▶ [EXERCISE MATERIAL]:
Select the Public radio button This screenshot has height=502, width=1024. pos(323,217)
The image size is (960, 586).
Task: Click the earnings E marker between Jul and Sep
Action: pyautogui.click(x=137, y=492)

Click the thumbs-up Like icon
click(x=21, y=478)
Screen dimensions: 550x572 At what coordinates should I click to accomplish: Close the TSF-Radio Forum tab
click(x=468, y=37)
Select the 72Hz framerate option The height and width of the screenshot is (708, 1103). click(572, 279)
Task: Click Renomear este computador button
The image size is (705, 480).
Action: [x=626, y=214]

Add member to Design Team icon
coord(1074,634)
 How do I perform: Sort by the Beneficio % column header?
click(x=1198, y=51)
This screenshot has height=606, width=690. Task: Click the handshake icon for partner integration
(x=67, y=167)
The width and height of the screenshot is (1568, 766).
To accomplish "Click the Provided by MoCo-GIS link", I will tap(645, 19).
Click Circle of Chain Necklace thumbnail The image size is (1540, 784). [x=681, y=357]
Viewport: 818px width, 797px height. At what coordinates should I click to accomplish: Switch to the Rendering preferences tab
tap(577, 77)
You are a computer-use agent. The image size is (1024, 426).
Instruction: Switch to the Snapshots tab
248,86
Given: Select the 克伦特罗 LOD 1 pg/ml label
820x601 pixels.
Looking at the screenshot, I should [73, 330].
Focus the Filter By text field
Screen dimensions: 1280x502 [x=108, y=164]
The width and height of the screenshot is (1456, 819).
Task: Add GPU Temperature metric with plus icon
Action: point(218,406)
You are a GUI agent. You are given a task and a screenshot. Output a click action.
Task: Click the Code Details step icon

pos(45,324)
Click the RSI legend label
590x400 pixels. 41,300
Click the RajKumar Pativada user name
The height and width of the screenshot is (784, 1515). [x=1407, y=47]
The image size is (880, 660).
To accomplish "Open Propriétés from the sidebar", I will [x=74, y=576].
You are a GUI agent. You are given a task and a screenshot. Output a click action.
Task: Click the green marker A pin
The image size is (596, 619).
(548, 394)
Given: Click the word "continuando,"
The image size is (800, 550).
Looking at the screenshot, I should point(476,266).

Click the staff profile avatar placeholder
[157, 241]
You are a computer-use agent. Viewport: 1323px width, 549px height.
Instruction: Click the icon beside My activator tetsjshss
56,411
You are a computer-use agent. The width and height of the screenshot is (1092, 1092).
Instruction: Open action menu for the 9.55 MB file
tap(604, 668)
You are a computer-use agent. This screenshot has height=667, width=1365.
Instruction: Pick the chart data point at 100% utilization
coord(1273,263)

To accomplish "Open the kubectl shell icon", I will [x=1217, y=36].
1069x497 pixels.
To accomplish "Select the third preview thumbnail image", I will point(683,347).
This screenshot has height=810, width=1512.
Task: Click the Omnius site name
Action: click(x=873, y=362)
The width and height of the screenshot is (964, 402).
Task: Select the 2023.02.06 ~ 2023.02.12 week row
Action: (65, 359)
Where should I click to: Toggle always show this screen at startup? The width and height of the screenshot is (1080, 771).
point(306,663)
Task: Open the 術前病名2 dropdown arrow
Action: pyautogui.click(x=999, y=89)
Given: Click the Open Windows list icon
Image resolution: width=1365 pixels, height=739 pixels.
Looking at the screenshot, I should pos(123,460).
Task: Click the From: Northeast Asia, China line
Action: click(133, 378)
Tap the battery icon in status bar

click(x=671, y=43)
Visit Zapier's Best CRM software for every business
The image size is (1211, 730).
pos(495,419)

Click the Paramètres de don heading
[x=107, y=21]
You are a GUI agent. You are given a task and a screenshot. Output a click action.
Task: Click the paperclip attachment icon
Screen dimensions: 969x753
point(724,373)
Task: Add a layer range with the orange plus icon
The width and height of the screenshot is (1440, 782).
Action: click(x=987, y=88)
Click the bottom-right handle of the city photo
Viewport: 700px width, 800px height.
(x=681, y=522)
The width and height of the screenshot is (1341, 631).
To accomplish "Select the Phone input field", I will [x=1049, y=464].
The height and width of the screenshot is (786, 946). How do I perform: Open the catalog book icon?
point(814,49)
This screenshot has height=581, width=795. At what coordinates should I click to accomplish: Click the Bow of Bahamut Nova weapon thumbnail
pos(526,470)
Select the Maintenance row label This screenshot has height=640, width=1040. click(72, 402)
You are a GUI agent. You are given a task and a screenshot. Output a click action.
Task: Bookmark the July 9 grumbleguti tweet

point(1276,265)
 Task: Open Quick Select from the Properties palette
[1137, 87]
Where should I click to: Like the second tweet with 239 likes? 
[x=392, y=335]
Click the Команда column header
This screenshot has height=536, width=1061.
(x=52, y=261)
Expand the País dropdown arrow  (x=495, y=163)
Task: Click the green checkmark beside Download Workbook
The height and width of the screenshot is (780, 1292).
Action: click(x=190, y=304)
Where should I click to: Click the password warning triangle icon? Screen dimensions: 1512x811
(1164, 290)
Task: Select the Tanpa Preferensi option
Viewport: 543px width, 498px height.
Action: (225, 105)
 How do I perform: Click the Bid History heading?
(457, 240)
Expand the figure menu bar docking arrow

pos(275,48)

▶ [ACTIVITY]:
Would you copy every line of the entries that includes the word "computer"?

▶ [SOLUTION FOR THIS TASK]:
You are a computer-use agent. The image size is (1024, 426).
You are a computer-use agent. Viewport: 1323px width, 549px height.
You are a computer-use agent. The width and height of the screenshot is (1092, 1092).
You are a computer-use agent. This screenshot has height=667, width=1365.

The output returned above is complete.